Ashton Town Hall. Credit: Tameside Council

The regeneration of the historic Ashton Town Hall will be completed by 2030, council bosses have vowed.

The Grade-II listed building on Market Square, which opened in 1840, was closed in 2015 – and has been sealed off and surrounded by scaffolding since.

Recently £3.4m worth of works restructuring the façade were completed, but there is still work to be done to bring the building back to its former glory.

The latest structural works were done to ensure the town hall doesn’t deteriorate any further. Inside the building has gone to rack and ruin, with previous council reports revealing ‘significant damage’ occurred when the physical link between the town hall and the Tameside Administrative Centre (TAC) was disconnected.

The building houses Civic Hall, which contains the former council chamber. Currently full council meetings take place at Dukinfield Town Hall and previously Guardsman Tony Downes House in Droylsden.

Speaking at the latest council meeting in Dukinfield Town Hall, council leader Eleanor Wills said: “We pledge to restore Ashton Town Hall, not merely as a heritage building, but as a civic symbol reborn. The heart of Ashton will beat anew with a town hall that doesn’t just belong to the past, but leads the future.
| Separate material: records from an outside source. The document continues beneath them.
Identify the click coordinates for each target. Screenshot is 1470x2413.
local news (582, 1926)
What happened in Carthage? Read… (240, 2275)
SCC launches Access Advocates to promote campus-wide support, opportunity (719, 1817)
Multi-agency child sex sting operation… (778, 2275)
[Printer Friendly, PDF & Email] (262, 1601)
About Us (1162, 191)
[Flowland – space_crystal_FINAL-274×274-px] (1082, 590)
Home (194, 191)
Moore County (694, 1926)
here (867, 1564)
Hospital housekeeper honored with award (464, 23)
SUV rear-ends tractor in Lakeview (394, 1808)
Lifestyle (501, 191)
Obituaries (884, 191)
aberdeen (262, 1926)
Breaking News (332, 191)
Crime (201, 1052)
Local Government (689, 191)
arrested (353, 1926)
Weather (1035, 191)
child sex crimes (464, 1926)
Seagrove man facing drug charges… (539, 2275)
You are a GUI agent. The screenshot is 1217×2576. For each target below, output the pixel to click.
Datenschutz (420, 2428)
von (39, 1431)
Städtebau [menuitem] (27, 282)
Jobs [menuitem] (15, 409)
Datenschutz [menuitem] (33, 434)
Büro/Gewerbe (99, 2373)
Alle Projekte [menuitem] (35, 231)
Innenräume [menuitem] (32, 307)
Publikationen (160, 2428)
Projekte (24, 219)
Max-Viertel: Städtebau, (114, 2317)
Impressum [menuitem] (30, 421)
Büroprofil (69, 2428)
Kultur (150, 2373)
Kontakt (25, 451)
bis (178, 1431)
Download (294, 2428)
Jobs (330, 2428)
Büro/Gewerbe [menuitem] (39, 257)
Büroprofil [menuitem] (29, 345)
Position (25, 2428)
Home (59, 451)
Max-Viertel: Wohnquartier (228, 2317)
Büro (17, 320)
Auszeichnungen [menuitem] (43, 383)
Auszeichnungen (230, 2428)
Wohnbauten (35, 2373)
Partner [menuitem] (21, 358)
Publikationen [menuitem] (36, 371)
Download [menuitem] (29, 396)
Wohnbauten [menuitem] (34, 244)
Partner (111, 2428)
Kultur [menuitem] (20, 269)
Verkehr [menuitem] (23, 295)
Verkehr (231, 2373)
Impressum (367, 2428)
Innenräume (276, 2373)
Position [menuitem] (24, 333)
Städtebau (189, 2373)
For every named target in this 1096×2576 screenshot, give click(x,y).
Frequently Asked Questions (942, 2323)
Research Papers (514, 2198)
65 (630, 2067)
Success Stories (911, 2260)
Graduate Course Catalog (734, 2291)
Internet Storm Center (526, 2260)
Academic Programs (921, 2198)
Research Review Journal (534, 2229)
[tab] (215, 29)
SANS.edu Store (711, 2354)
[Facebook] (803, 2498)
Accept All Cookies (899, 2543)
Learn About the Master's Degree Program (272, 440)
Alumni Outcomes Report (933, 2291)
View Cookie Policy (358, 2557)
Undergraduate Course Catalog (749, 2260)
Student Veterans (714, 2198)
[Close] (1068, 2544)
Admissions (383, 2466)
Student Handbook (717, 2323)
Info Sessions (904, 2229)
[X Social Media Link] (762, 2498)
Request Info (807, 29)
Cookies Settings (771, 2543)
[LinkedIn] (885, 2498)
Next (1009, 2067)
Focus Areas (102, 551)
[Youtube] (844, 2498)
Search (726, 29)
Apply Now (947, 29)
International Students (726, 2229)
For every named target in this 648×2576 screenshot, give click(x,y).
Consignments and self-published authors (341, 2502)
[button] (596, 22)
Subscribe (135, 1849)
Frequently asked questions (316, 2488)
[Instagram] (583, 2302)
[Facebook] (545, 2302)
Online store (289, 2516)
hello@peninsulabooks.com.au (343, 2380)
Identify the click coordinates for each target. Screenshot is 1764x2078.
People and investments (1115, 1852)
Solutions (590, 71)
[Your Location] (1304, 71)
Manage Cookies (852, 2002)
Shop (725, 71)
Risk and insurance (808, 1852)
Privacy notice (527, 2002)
This isn’t regeneration for nostalgia sake, it’s regeneration for identity sake. 

“Let this be a civic home that hosts possibility and a landmark where our borough’s character shines through.”

This project has been funded by a cash injection of £20m from the Levelling Up fund, secured by the council in 2021.

The town hall regeneration was one of Tameside council bosses’ three big pledges for the borough’s future. The second was ‘homes for all’, which essentially sets out a minimum requirement for new housing developments to have 20 per cent affordable housing included.

Affordable homes are houses that cost less than 80 pc of market rate. 

The third pledge outlined at the meeting on July 15 was ‘a borough in motion’. This vow was about having transport infrastructure that ‘works for all’, the council leader explained.

More frequent buses and trains that run on time was a core part of this pledge.

“Tameside must not be kept waiting,” Coun Wills added. “Not at the bus stop, not at a train station, or a tram stop.”